Total Return Bond Question in Quant

An investor purchases a $10,000, 5-yr corporate note one year ago for $10,440. The note pays an annual coupon of $600. Over the past year, the note’s annual yield to maturity has dropped by 1%. What total return did the investor earn over the year?

Answer is : 8.5%

Can someone talk me through the work – I understand you start by using TVM to get I/Y which is 4.9842%. The next step says value note at yield of 3.9842% w/ 4 yrs to maturity. How did they get that?

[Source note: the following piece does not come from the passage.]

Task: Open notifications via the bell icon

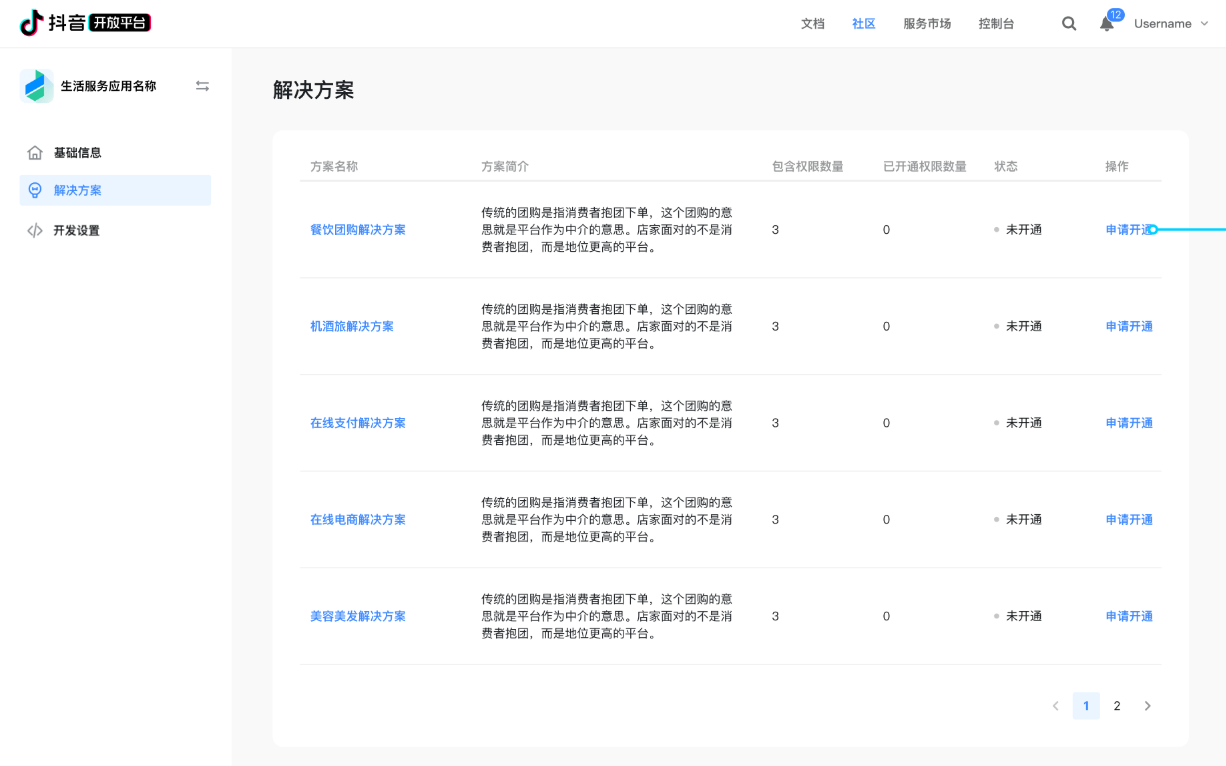Action: [1106, 23]
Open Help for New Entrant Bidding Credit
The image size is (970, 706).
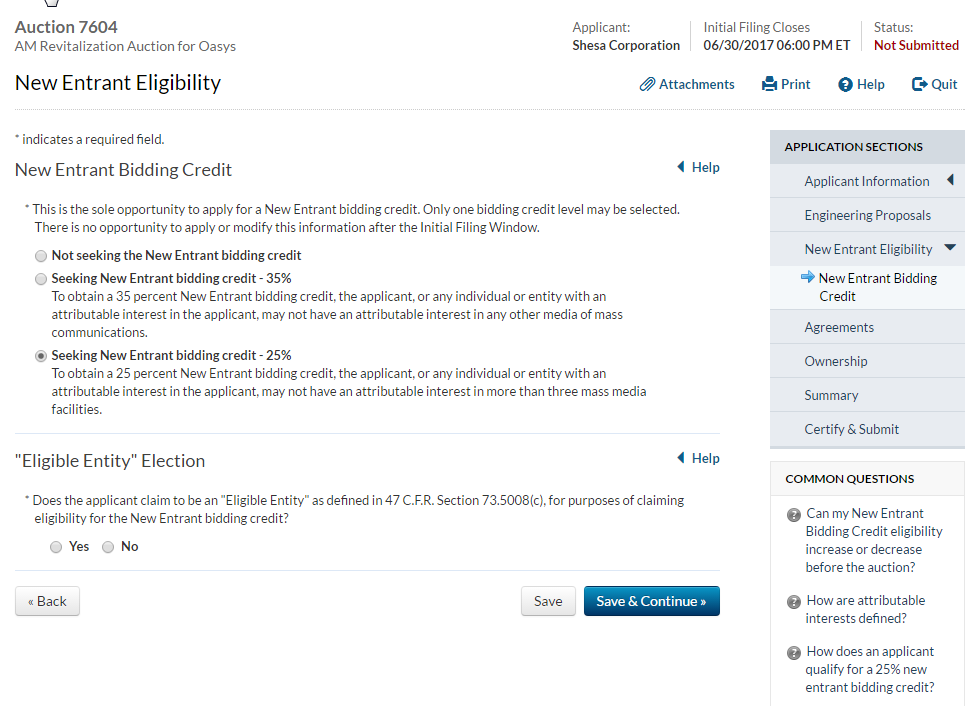pyautogui.click(x=698, y=168)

First, find today’s price - I don’t have my calculator with me, but it’ll be the PV of the remaining cash flows on the note at TODAY’s yield (which is 1% less than the yield at time of purchase)

The price of pretty much anything (per CFA curriculum) is the PV of the remaining cash flows at the appropriate rate.

Once you have today’s price, the return is (ending price + Coupon - beginning price)/Beginning price

“Over the past year . . .”

So, it’s one year later. After one a 5-year note will have 4 years left until maturity.

“. . . the note’s annual yield to maturity has dropped by 1%.”

4.9842% – 1% = 3.9842%.

Calculate the YTM by putting the values given, you will get 4.9842%.

And suddenly yeild droped by 1% which is 3.9842%.